The yen/dollar exchange rate steadily rose and weakened ahead of this year’s first financial policy-making meeting by the Bank of Japan, the central bank of Japan, to nearly 150 yen per dollar for the first time in two months.
According to the Nikkei on the 19th, the yen/dollar exchange rate once rose by about 1 yen from the previous day to 148.79 yen in the foreign exchange market.
The yen/dollar exchange rate rose to 151.89 yen in mid-November last year, but fell to the early 140 yen range and then turned upward.
Nikkei analyzed that the market continues to sell yen and buy dollars due to the difference in interest rates between the U.S. and Japan.
Japanese Finance Minister Shunichi Suzuki said at a press conference that he was “watching carefully” regarding the weak yen and that it was important for the exchange rate to change stably to reflect the basic economic conditions.

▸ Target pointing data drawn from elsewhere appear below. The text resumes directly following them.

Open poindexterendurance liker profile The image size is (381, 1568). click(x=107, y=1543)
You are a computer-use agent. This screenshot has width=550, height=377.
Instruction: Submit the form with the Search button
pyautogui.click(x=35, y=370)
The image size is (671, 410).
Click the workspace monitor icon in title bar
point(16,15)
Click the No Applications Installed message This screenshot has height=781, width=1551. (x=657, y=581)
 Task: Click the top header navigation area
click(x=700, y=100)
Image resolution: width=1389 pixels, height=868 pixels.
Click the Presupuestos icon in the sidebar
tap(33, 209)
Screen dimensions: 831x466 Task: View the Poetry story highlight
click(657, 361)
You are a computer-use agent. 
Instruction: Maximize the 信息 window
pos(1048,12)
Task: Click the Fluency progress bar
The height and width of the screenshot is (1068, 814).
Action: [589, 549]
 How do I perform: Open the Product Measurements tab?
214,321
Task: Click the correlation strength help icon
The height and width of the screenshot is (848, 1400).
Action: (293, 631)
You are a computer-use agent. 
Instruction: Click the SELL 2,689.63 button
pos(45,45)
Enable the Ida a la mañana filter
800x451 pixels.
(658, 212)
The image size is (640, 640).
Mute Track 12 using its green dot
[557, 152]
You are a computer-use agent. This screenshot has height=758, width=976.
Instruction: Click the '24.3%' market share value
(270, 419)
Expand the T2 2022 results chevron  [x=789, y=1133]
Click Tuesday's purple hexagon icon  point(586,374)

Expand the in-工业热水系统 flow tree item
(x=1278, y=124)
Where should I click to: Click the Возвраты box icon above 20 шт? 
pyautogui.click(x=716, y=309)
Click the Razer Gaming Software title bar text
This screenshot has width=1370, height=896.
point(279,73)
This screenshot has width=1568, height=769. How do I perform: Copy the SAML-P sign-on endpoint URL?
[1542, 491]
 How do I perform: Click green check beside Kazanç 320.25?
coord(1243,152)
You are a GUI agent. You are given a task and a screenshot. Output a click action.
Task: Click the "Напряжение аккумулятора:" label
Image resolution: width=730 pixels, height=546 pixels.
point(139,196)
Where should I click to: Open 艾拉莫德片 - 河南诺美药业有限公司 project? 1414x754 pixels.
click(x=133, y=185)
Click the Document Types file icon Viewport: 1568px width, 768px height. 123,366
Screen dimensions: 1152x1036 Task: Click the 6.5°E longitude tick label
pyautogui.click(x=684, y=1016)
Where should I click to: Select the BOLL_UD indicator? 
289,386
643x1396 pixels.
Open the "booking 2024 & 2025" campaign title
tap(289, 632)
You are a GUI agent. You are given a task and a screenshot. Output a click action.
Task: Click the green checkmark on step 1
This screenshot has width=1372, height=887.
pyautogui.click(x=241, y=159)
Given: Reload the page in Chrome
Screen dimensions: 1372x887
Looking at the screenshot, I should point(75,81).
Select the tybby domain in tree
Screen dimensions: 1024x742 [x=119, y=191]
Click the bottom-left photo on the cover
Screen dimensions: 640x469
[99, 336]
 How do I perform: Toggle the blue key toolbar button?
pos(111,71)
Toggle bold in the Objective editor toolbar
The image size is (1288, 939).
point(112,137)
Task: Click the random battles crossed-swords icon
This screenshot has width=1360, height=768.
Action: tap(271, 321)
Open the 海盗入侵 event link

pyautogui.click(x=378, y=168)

According to the Asahi Shimbun, the Bank of Japan is expected to maintain a large-scale financial easing that keeps interest rates at a very low level while carefully monitoring the indicators related to the “virtuous cycle of inflation and wage increases,” which were previously proposed at the financial policy-making meeting on the 22nd and 23rd.
Meanwhile, the Nikkei 225 average, the representative stock index of the Japanese stock market, rose 1.4% from the previous trading day to 35,963, the highest since February 1990.
The Nikkei Index rose for six consecutive trading days until the 15th, raising expectations that it could exceed the all-time high of 38,915 recorded at the end of 1989 during the “bubble economy.”